Immigration Sevice officials on the scene refused even to see reporters, who were kept isolated in a separate ; building a few yards from the main facility.

When an attorney, Paul O'Dwyer, who came to inquire about the Iranians, began an impromtptu press conference today, two prison officials asked him to leave the prison grounds.

Except for those who visited them today, few if any persons other than prison officials, immigration officers and about a half-dozen lawyers have been allowed to see the Iranians since they were unloaded from five chartered buses Saturday morning and placed in the 84-square-foot cells.

Prison officials have set as their fisrt priority to get the Iranians to eat, according to Suzanne Knight, the prison spokesperson. But so far they have had little success, she said.

At least twice a day, food trays are put into their cells, but most of it remains untouched. According to Knight, the Iranians will say only that they are on a fast and that "we will not eat."

She estimated that, aside from those hospitalized, fewer than a dozen have eaten anything more than small sugar packets and water. Some drink the fruit juices that are served with the meals, and fewer than 10, she estimated, have eaten any solid food.

They spend most of the day in their cells, lying on the beds, often praying and holding conversation in their native Persian, with their fellow Iranians jailed in the same unit, Knight said.

They have only one window at the back of the cell looking out onto the still-unfinished prison grounds and a small narrow window, with glass, in the metal door leading into their cells.

Knight described them as "pleasant, cooperative," but also having a little apprehension about what's going on."

Aside from today's group meetings, the Iranians have been locked in their cells, allowed out only to shower, to make collect long distance telephone calls and to meet with lawyers, prison officials or doctors.

This prison, which was not scheduled to open until October, has no recreation facility yet, so there is nothing for the Iranians to do except read magazines.

They were transported here from the Washington, D.C., jail since this prison is the only federal facility with enough available space. D.C. police requested they be moved from The D.C. jail after disorderly charges against them were dropped.

About 20 Iranian women were also brought to a federal correctional facility in Manhattan, about 65 miles southeast of here.

Holmer Holland, chief correctional supervisor at the federal prison on Park Row Street in Manhattan, said that the women have refused any solid food. "They're taking sugar and water, "Holland said, and only at night.

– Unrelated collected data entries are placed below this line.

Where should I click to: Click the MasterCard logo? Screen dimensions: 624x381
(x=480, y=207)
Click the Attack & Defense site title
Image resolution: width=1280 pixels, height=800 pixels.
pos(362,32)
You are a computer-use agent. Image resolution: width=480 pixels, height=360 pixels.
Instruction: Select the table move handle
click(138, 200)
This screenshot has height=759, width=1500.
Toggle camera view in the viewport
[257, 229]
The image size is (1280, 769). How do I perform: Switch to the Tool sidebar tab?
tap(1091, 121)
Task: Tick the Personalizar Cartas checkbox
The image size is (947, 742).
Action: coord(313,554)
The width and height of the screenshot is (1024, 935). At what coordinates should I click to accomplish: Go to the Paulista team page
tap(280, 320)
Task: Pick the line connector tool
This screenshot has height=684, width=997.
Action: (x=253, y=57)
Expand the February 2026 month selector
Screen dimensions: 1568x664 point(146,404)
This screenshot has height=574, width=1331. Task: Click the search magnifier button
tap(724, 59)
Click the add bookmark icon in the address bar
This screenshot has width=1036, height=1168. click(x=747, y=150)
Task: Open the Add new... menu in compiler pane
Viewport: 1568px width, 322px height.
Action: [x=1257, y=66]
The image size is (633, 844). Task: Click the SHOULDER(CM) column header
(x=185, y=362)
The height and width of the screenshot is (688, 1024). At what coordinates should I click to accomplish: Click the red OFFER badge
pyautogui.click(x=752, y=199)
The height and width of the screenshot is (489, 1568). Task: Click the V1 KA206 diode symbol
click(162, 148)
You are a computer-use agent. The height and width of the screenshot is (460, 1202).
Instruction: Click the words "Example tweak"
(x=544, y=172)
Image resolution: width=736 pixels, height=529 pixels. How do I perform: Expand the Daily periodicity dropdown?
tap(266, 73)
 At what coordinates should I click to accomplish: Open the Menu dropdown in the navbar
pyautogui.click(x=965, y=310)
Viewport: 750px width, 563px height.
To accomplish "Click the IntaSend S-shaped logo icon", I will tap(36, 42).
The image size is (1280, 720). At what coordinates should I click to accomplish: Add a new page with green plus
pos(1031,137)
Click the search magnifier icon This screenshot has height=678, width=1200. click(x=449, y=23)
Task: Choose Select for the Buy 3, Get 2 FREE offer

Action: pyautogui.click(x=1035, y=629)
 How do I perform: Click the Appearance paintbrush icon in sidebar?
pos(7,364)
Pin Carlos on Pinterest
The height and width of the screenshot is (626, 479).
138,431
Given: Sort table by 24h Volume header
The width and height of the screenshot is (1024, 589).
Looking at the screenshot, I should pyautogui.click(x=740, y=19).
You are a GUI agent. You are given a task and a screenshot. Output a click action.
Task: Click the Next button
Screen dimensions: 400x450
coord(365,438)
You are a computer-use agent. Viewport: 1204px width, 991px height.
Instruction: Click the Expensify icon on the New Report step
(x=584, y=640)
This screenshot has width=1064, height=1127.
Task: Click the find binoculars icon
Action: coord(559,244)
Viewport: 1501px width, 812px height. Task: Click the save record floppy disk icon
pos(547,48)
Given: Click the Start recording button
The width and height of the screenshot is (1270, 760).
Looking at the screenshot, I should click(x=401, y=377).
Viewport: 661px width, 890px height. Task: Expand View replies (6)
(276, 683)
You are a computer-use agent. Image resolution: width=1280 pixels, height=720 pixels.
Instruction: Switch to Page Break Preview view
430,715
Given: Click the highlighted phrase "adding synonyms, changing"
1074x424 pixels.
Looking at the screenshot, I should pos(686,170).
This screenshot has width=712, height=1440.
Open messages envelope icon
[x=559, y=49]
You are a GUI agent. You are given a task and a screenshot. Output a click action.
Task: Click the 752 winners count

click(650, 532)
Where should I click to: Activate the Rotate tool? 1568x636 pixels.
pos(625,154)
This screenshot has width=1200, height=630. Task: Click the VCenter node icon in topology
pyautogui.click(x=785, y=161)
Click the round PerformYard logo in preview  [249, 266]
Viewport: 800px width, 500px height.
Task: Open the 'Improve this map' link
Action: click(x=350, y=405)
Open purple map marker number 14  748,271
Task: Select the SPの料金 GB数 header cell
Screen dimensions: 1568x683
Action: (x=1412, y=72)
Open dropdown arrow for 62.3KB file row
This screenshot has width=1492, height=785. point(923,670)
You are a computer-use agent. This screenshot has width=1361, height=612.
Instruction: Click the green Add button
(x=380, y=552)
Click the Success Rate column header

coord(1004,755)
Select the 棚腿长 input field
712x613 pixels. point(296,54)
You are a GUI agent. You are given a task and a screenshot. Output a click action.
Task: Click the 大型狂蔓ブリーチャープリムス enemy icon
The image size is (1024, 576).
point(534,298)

Holland said the women are being examined by physicians, but no medical problems have developed because of their hunger strike.

He said the women have more freedom than the men, and are allowed to meet together in a common area where they can watch televison. He described them as "quite."

Holland said there have not been any Immigration Service officials at the facility to talk to the women so far.

Originally, Immigration Service officer Stanley Costello told reporter's that deportation hearings against the Iranians held here could begin as early as tomorrow (Monday), as soon as an immigration judge could be sent to the scene.

Today, however, John S. Drastal, deputy district director of the INS New York office, said that "the hearings will begin seven days after orders to show cause are issued."

An order to show cause, in Immigration Service jargon, is similar to a warrant, and requires an alien to prove that he or she is in the country legally on a valid visa. It was unknown late today whether such orders had been issued to any of the Iranians jailed here, but it appeared unlikely since, as of 3:30 p.m., prison officials said that the immigration officers had yet to interview any of the Iranians.

Drastal also said that the hearings, which would "possibly" be open to the press, would be held in the city where the aliens live. Presuming most of those arrested in Sunday's demonstration are residents of Washington, D.C., they would be transported back to the Distict for their hearings.

Michael Maggio, an immigration attorney representing some of the Iranians, said in Washington yesterday that he had received notice for hearings on eight of the Iranian women. The women would presumably be taken back to Washington for the hearings, Maggio said.